The very singular and simple hydraulic motor which we illustrate herewith is the invention of a Russian engineer, Mr. Jagn. It is scarcely as yet known in Western Europe, where, however, something will probably be heard of it ere long. Its true field would seem to be Egypt, India, or any country where canals or rivers are used for irrigation, and where it is desired to draw water from them at particular spots in the simplest and cheapest manner. At present in nearly all such cases water is raised by hand or steam power; nevertheless it must be obvious that the current of the canal itself, slow though it may be, is quite sufficient to raise a small portion of the discharge to the very moderate height generally needed to lift it over the banks into the adjoining fields. Why then is it not employed for the purpose? The answer is obvious, when we consider the various hydraulic motors at present in use. Of course, motors worked by water pressure must here be excluded; and we are left with scarcely anything but the undershot wheel, the turbine, and the screw pump. All these require expensive buildings and erections to set them to work, present but a very small fraction of their surface to the water at any one time, and must be very large and costly if they are to draw even a very moderate amount of power from such a source. There is no possibility of adjusting them readily to suit variations in the speed of the current or in the quantity of water required, nor of moving them from place to place should this be convenient.

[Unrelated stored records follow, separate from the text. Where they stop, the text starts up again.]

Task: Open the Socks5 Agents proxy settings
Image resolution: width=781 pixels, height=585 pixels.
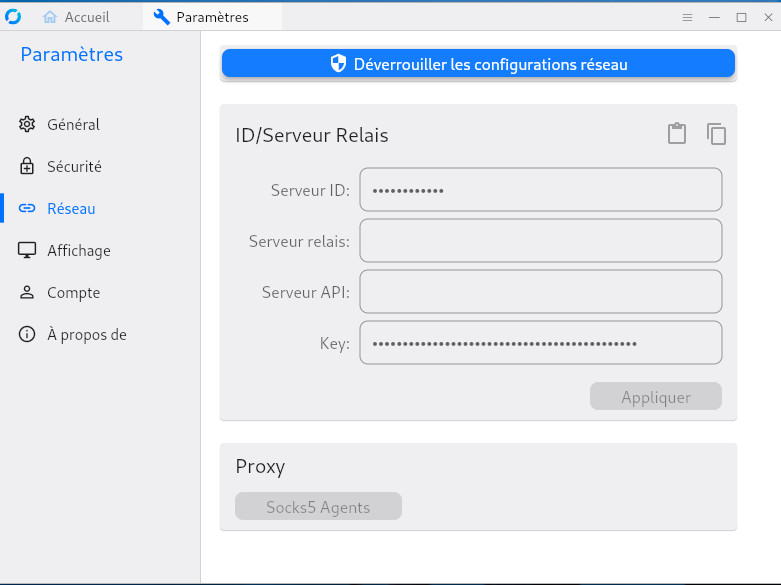Action: [x=318, y=507]
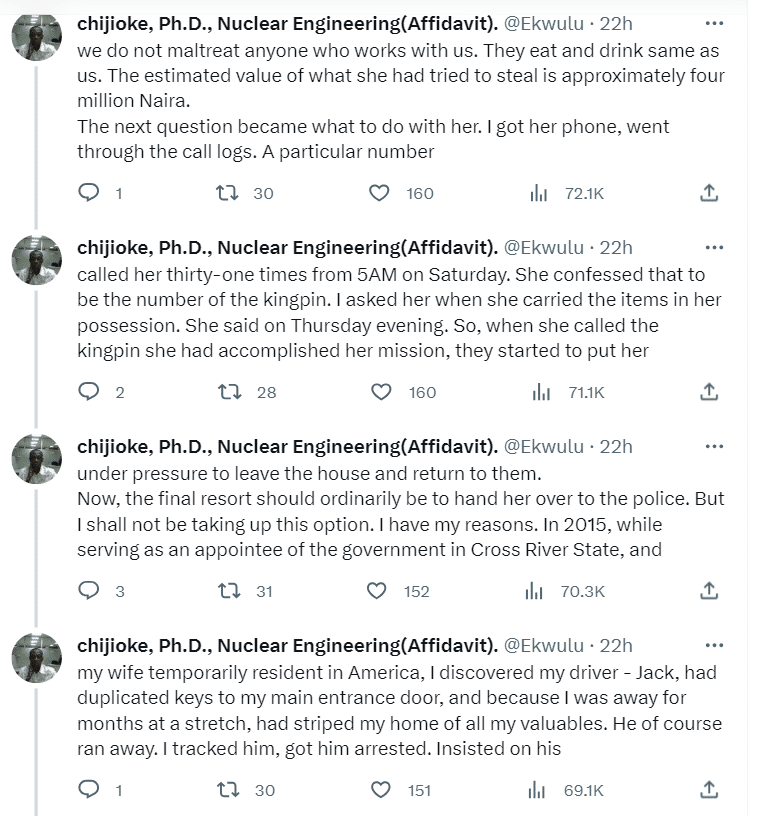This screenshot has height=816, width=757.
Task: Open author name on the kingpin tweet
Action: tap(287, 248)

The motor of Mr. Jagn is on a totally different principle. Its essential features consist, as shown, of an endless rope made of hemp or aloe fiber, which takes a turn or two round a pair of drums mounted on a barge or pontoon, and then passes down the channel to return over a pulley hung from a floating punt, at such a depth that the whole of the rope is immersed in the water. Along this rope are suspended at equal intervals a number of parachutes made of sail cloth. The rope passes through the center of each of these, and to it are attached a series of strings, the other ends of which are connected to the outside edge of the parachute. Thus they act like the spokes of an umbrella to prevent the parachute from opening too far under the pressure of the current. The parachutes must be placed so far apart that the current may act fairly on each, and the sum of the pressures forms the force which draws the rope through the water. The moment, however, that any parachute has passed round the return pulley, the current acts upon it in the opposite direction. It then shuts up like an umbrella, and assumes a volume so small that its resistance on the return journey is insignificant. After passing round the drum at the upper end, it at once opens afresh of its own accord, and once more becomes part of the moving power of the whole system. The parachutes are formed by first cutting out a complete circle of cloth, and then taking from this a sector equal to one-fifth or one-sixth of the total area. Such parachutes are found to keep their form when stretched by the water better than a surface originally spherical, although the latter would be theoretically more correct. The motion of the drum is transmitted by spur, gear, or otherwise as may be required, to give the requisite speed.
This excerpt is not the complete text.